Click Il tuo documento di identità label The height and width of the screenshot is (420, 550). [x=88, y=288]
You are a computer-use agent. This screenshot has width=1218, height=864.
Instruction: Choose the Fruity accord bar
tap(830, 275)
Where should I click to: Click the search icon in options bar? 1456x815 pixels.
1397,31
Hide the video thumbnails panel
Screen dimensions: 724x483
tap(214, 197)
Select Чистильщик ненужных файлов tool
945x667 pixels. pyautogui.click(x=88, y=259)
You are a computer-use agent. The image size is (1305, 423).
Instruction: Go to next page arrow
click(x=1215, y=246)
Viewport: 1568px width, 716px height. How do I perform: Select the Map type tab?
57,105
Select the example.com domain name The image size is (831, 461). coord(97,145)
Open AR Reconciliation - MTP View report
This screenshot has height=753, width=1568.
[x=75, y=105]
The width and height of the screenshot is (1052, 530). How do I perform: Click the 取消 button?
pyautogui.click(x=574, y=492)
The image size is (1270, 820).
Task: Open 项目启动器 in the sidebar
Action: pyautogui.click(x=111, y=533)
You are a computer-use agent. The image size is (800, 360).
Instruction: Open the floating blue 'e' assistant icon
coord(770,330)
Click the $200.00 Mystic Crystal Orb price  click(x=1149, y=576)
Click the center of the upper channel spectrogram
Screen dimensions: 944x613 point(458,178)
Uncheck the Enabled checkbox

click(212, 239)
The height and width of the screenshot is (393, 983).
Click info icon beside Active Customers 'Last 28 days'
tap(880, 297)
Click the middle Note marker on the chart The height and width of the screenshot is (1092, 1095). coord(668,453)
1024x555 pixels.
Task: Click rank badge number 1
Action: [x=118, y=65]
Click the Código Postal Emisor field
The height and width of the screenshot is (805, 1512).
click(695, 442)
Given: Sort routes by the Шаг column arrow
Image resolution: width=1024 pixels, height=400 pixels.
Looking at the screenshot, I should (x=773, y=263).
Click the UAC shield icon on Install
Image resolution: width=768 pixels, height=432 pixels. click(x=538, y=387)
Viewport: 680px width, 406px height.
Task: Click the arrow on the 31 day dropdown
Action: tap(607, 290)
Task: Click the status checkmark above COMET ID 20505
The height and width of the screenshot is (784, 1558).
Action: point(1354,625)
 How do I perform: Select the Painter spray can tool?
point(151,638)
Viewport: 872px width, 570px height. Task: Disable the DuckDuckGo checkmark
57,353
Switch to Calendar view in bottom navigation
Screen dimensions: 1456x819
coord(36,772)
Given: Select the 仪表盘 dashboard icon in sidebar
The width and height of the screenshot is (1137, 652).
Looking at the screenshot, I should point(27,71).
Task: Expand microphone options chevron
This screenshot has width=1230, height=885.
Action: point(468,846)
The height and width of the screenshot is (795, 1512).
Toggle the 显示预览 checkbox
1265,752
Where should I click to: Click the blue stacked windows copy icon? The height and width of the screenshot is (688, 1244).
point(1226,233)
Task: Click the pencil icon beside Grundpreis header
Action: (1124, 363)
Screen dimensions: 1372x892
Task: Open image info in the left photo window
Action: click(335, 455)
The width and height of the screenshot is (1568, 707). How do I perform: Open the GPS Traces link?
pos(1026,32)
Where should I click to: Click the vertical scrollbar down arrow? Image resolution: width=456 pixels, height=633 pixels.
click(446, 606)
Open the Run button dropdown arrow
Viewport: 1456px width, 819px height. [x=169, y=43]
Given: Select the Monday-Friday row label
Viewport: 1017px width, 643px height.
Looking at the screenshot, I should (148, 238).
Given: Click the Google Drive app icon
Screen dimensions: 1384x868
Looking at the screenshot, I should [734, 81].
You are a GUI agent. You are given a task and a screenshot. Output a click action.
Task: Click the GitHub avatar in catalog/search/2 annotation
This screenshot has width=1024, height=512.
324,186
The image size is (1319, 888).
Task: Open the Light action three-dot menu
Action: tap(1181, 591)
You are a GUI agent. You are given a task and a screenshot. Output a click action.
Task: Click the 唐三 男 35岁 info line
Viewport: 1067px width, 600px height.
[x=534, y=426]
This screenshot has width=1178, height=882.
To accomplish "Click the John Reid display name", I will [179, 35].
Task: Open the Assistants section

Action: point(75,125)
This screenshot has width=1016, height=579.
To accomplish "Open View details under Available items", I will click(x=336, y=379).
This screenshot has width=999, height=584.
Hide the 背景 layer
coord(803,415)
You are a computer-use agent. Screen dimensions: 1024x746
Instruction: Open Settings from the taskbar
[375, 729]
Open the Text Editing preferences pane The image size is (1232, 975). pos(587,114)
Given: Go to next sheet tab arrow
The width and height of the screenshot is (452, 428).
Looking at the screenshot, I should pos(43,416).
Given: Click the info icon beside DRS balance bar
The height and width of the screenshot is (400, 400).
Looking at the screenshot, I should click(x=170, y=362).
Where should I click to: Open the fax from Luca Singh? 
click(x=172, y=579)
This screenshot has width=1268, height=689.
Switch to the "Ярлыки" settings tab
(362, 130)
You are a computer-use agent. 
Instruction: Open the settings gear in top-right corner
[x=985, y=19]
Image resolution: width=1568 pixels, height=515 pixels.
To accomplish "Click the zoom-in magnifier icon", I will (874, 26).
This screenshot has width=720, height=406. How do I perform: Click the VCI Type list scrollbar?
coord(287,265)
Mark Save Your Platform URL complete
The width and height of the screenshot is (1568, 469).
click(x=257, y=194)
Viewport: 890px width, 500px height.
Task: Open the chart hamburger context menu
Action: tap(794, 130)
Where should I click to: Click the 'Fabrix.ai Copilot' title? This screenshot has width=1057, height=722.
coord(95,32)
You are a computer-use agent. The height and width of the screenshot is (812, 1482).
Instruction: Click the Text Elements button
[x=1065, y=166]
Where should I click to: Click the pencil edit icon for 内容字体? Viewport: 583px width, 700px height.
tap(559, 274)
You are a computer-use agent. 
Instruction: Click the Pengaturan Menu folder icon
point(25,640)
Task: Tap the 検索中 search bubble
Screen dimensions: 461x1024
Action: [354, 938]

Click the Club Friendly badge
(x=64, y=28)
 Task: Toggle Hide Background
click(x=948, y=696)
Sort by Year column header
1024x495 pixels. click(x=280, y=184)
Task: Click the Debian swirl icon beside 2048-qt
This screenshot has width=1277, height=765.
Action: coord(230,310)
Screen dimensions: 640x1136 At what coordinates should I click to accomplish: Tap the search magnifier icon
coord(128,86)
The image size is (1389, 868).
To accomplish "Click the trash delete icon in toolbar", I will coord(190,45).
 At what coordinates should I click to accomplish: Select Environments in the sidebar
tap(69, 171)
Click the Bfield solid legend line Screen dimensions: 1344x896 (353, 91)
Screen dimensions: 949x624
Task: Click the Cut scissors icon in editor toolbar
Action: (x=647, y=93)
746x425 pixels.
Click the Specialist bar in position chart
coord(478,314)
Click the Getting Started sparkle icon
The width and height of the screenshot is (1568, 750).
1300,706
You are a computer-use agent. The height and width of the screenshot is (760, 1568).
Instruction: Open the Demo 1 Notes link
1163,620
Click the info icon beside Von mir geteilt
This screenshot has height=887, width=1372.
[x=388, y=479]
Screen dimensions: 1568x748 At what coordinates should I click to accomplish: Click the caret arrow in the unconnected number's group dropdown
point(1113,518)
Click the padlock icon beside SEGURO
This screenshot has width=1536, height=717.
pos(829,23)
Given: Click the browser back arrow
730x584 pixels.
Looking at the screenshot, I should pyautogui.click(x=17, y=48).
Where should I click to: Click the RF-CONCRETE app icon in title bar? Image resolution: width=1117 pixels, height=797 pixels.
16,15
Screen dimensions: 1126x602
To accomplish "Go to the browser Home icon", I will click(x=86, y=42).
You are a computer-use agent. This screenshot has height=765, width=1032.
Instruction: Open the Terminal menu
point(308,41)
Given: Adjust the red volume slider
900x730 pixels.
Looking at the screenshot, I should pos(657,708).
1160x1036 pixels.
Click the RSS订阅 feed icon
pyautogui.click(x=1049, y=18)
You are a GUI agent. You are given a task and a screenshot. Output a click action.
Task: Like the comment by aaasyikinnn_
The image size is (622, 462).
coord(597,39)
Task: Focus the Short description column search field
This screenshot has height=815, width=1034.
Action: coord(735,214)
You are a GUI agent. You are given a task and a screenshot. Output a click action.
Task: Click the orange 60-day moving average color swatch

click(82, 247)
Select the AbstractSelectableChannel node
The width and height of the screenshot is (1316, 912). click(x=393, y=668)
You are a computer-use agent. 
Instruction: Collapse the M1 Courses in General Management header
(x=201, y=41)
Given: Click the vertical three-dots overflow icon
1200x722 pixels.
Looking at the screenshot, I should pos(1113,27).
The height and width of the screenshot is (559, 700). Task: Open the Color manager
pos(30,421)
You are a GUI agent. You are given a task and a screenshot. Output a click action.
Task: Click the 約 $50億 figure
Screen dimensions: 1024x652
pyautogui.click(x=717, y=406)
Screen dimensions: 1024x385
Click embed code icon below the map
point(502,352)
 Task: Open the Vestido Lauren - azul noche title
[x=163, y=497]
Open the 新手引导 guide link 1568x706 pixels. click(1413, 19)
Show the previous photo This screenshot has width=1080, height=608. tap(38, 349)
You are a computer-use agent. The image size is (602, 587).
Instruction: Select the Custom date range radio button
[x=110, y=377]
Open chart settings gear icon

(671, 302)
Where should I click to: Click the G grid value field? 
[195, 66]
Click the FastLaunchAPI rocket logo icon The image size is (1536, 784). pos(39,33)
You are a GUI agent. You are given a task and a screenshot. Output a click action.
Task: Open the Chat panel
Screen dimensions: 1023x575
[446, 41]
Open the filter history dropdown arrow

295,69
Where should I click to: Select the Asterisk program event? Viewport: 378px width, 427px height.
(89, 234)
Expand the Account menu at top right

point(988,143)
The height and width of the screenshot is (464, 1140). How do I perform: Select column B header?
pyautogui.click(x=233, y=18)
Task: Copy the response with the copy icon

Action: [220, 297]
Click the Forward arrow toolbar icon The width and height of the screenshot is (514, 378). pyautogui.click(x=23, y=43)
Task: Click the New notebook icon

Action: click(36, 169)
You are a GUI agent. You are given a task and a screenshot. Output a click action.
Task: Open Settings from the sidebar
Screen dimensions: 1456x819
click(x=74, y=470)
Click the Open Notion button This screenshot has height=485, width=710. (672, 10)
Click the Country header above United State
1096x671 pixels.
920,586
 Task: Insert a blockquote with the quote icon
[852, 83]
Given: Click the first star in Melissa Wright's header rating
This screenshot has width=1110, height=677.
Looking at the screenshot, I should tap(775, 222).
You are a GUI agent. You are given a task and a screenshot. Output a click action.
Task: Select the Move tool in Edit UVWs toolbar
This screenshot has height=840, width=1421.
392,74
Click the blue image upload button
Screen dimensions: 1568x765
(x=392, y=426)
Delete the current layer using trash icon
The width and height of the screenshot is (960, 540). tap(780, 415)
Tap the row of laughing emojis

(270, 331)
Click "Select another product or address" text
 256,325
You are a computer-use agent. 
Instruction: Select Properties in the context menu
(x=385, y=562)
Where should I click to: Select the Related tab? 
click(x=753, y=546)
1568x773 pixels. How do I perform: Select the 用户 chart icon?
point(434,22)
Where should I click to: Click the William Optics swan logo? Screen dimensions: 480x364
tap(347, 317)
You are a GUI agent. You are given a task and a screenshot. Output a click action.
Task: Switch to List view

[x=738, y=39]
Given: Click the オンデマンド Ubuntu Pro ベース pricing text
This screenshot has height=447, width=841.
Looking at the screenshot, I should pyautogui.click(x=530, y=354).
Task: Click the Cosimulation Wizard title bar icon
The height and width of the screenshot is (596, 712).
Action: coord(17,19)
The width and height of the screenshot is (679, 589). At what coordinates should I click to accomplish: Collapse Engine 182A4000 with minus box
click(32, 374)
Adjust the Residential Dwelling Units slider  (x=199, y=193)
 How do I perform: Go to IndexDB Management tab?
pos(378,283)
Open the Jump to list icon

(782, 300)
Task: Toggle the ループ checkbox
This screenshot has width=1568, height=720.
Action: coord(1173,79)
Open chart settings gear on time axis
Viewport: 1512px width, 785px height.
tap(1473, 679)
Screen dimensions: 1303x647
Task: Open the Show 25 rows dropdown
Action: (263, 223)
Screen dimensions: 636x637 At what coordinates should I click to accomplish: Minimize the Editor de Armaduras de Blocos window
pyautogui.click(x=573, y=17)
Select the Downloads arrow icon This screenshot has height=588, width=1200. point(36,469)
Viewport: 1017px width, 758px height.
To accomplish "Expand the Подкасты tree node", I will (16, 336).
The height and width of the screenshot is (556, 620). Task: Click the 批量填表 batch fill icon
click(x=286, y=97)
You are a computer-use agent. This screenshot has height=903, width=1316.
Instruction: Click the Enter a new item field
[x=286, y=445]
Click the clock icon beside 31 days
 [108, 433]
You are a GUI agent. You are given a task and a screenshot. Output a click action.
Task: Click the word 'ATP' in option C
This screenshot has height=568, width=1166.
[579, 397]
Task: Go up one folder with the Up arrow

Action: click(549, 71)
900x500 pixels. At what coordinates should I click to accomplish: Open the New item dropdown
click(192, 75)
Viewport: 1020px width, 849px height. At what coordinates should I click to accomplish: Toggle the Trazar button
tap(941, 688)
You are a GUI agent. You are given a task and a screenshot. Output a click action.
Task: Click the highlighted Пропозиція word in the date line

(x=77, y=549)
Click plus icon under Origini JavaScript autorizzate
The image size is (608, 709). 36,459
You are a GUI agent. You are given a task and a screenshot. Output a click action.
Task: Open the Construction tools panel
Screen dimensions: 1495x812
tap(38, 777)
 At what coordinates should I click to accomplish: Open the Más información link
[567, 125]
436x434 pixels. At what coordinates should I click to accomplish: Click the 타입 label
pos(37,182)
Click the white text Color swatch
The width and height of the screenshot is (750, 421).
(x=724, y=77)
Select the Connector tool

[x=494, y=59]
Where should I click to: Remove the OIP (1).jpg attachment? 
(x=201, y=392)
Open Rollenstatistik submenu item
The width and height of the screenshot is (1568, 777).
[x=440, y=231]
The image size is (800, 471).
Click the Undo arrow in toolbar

******************************

REQUEST
Please arrange the items above, from the line containing "Open the Run button dropdown arrow" down to the line containing "Looking at the screenshot, I should [734, 81].", as a two-column CSV headed item_text and answer, with one row per item. Put each field in double quotes and turn any line breaks within it into spaces.

TASK SOLUTION
item_text,answer
"Open the Run button dropdown arrow","Viewport: 1456px width, 819px height. [x=169, y=43]"
"Given: Select the Monday-Friday row label Viewport: 1017px width, 643px height.","Looking at the screenshot, I should (148, 238)."
"Given: Click the Google Drive app icon Screen dimensions: 1384x868","Looking at the screenshot, I should [734, 81]."